Agriculture Sector A Look Into How Modi Government Addressed the Issues

When it comes to the agricultural sector, the Modi Government has taken deeper structural reforms. The MSP policy promises the farmers remunerative prices and, if the policy is implemented correctly, it will hold the potential to get rid of agrarian distress.

Should I till the land, lease it or leave it barren? Or resort to the extreme step? These were the questions that prevailed on the minds of farmers until the Modi Government took to power in 2014. Prime Minister Narendra Modi addressed the apathy towards the agriculture sector by introducing a slew of measures: Schemes like Soil Health Card, Pradhan Mantri Fasal Bima; initiatives like production of neem coated urea, e-Nam; policies like price support scheme for pulses and oilseeds; and market intervention scheme for non-MSP crops, among others. Announced in the Union Budget 2018-19, the Modi Government’s Minimum Support Price (MSP) policy of assured procurement or price support for 23 notified crops at cost (A2+FL) plus 50 percent margin is of historic significance.

Out of the 23 MSP notified crops, 59 per cent and 39 per cent agricultural households grow just paddy and wheat respectively in 40 per cent of gross cropped area. While green revolution incentivised only the grain community, MSP policy will incentivise the agrarian. MSP policy prompts the Government to instantaneously plunge into procurement operation; unlike the current system of delayed approval process with the request originating from States. Distress sale would have caused damage with delayed decision-making. Earlier, MSP was different for every State. Now, since MSP is same across, States can declare bonus if the cost of cultivation of the crop is relatively higher in a particular State.

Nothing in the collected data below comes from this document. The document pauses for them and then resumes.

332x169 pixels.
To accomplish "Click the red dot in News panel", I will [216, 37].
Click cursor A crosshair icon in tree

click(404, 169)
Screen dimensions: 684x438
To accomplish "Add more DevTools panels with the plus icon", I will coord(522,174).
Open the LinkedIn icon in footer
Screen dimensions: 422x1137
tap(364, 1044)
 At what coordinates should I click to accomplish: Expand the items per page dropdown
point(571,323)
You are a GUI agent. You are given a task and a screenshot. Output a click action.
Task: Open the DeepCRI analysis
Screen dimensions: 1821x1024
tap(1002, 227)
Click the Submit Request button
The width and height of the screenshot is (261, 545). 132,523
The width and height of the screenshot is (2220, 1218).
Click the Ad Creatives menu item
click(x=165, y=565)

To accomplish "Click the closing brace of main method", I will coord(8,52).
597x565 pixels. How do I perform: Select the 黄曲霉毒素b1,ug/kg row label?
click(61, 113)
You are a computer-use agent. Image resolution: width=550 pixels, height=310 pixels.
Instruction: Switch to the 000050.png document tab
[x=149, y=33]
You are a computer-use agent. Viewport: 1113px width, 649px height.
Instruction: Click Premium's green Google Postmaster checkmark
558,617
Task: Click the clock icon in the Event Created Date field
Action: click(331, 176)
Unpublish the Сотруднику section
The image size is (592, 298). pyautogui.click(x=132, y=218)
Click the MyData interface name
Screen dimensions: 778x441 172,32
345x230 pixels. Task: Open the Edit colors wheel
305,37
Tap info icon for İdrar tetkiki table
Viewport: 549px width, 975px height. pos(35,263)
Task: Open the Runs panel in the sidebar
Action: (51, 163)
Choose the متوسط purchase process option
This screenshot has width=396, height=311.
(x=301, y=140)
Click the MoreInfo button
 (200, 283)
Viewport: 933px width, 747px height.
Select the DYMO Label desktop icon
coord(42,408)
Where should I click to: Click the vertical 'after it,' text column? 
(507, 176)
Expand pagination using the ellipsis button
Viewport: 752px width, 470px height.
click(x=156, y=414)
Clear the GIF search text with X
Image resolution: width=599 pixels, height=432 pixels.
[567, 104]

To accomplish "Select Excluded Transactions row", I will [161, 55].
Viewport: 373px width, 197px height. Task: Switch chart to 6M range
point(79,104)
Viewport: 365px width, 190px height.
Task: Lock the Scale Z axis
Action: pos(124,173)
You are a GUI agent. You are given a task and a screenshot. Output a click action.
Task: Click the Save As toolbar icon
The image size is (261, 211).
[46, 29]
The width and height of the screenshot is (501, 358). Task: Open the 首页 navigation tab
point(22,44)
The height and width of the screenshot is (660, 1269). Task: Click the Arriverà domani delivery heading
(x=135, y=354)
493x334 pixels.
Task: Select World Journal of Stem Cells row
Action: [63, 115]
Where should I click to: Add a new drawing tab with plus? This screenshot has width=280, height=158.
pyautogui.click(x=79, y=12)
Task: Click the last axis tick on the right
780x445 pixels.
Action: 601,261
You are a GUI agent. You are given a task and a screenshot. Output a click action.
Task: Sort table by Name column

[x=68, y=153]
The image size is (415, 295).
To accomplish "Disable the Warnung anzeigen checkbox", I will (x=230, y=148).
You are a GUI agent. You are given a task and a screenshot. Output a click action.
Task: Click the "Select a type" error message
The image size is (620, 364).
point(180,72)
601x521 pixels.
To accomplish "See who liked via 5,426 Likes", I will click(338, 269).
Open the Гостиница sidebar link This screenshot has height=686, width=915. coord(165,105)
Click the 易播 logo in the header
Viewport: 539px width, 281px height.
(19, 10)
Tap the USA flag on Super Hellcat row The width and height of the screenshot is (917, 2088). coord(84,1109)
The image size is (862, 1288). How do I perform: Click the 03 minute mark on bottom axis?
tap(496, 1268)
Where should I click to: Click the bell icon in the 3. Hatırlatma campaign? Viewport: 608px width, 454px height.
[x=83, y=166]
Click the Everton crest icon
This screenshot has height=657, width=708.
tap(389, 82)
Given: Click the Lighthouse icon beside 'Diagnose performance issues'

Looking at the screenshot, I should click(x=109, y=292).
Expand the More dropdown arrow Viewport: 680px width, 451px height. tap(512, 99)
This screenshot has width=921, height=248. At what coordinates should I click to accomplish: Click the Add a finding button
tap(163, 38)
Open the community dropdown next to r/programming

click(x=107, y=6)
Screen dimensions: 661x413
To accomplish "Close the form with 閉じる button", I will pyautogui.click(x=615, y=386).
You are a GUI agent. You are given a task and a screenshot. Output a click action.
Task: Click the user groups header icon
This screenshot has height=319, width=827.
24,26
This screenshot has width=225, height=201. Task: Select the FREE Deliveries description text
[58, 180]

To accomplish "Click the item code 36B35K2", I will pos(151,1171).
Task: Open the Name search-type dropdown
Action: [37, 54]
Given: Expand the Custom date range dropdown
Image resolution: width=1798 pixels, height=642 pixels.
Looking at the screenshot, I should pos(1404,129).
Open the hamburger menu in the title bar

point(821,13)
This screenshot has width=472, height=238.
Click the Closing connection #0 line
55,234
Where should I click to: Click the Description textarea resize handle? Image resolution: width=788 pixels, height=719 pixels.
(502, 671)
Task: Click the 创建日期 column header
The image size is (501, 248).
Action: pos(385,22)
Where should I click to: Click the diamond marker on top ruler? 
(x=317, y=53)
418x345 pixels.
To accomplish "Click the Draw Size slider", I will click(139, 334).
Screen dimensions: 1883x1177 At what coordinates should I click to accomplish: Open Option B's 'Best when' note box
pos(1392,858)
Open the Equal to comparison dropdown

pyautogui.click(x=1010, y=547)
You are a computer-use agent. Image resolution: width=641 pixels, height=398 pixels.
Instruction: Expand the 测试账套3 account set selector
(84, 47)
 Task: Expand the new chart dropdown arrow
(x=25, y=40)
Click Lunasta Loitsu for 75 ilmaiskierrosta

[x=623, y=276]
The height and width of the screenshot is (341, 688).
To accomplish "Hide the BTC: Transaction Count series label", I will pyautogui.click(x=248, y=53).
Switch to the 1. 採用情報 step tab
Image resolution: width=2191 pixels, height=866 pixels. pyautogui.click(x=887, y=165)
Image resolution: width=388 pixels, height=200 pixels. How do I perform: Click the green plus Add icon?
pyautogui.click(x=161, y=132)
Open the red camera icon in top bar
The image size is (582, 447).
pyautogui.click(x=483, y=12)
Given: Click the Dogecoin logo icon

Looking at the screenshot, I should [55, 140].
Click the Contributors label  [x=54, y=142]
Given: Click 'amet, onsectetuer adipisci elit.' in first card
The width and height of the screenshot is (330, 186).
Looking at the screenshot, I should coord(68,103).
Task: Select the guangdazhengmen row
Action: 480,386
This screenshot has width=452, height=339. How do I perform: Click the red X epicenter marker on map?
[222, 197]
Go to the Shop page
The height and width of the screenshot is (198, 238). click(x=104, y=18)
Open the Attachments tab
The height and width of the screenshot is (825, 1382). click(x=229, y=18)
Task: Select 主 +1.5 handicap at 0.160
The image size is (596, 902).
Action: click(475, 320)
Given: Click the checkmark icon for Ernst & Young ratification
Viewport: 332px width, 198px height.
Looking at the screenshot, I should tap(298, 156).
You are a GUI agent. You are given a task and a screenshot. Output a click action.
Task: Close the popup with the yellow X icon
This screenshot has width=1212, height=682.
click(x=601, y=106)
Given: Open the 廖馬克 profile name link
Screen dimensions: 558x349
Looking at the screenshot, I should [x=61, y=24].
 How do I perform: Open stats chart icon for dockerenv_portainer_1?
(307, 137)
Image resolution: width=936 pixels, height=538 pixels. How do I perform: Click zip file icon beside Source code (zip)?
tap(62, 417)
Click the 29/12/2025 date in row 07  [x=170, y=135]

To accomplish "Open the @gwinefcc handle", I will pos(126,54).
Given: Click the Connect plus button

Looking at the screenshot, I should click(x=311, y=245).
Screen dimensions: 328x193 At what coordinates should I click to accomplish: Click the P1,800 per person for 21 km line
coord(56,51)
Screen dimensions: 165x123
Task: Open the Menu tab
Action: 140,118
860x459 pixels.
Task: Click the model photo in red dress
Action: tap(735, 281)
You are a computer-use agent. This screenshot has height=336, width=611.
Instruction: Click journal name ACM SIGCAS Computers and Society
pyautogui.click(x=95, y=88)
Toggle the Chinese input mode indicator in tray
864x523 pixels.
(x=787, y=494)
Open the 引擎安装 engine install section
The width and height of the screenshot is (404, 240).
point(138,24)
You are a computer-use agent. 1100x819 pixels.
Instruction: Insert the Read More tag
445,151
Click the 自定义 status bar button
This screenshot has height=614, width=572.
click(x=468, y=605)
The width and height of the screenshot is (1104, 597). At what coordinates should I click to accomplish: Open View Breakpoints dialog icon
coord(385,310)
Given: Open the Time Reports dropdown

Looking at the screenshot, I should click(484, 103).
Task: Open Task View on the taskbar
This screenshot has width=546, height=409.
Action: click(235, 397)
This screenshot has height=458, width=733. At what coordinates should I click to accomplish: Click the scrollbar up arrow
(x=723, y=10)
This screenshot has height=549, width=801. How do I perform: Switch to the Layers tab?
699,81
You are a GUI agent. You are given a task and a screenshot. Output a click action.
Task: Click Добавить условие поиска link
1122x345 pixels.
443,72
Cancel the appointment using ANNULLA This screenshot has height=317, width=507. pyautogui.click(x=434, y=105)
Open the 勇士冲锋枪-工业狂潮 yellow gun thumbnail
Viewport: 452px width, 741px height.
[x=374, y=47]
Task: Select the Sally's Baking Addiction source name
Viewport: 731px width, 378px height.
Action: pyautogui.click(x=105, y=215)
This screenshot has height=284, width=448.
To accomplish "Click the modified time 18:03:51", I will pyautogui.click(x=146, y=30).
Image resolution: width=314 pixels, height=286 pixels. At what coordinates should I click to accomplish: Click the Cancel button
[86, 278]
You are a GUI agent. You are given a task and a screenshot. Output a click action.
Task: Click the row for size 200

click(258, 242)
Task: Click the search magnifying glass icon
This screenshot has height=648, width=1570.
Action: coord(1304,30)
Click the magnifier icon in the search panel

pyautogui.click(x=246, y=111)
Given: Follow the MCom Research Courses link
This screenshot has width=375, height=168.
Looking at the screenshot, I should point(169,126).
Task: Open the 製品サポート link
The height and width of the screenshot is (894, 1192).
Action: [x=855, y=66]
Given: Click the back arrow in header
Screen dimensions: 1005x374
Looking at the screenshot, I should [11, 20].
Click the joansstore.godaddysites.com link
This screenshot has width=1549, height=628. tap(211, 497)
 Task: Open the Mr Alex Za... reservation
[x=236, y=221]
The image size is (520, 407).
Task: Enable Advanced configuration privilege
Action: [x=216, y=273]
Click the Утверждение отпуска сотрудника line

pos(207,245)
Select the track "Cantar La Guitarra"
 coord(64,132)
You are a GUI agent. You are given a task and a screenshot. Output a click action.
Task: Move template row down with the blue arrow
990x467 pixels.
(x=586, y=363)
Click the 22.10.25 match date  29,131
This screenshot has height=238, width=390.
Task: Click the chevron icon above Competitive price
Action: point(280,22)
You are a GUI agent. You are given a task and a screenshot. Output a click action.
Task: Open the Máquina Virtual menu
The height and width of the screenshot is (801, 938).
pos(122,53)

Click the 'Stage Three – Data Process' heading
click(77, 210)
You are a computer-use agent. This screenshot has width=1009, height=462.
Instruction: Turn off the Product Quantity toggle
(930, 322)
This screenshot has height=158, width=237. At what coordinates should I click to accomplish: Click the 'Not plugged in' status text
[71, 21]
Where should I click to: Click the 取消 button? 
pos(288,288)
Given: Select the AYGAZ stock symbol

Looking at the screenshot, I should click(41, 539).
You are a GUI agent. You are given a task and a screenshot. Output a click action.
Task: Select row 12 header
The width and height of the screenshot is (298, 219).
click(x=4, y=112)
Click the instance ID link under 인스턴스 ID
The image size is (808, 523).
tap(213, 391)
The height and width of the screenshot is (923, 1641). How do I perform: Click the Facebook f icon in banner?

MSP policy a practical instrument; input support a political one:  The Telangana Government this year announced an investment support scheme with great fanfare. The programme aims to give Rs 8,000 an acre each year during the kharif and rabi seasons so as to shield the farmers from the clutches of private money lenders and their exorbitant rates. The intended end use is to purchase agri-inputs and hire labour. But is there a fizz in it? The giveaway is neutral to the landholding of the farmers and, thus, large farmers reaped windfall gains without even getting onto field for the kharif season.

Also, the scheme does not recognise tenancy and sharecropping arrangements. A fifth of 72 lakh farmers in Telangana are tenant farmers. To add to the injury, a report by Rythu Swarajya Vedika revealed that, in the last four years, 75 percent of farmer suicides were committed by tenant farmers. Apparently, the State machinery from Minister-in-charge to MRO and Secretary to Sarpanch have been deployed to distribute input support cheques to farmers, but the agenda gets hijacked by land owners. The same reach out and a tiny fraction of this corpus fund suffices to provide kisan credit cards and, thus, institutional credit to avoid private money lenders. The other fraction of the fund could be utilised for interest subvention.

MSP policy, unlike investment support, is agnostic to agricultural production arrangements. A monetary benefit analysis of MSP announced for Kharif Marketing Season (KMS) 2018-19 for Ragi, as an example, fetches more than Rs 4,000, compared to MSP for KMS 2017-18. A good economic policy or scheme should be linked to stages of production and MSP policy is one such. In comparison, investment support scheme mirrored the design of universal basic income. Agriculture, as a state subject, is classified as economic service; whereas input support scheme treats the same as a welfare programme. The agrarian community is not seeking alms; rather they are aspiring for an amount commensurate to the cost of cultivation, topped up by a profit margin as with any economic service.

WTO peace clause, procurement strategy and inflation pressure: Since India is a signatory to World Trade Organisation (WTO), its public stockholding of foodgrains from procurement operations drew sharp criticism from WTO members. They have alleged it as trade-distorting. Though India secured adequate protection in the 2013 Bali summit, it was during Modi’s regime that the country secured a permanent protection from the penal provisions under the peace clause. This ensured peaceful and perennial procurement from the peasants.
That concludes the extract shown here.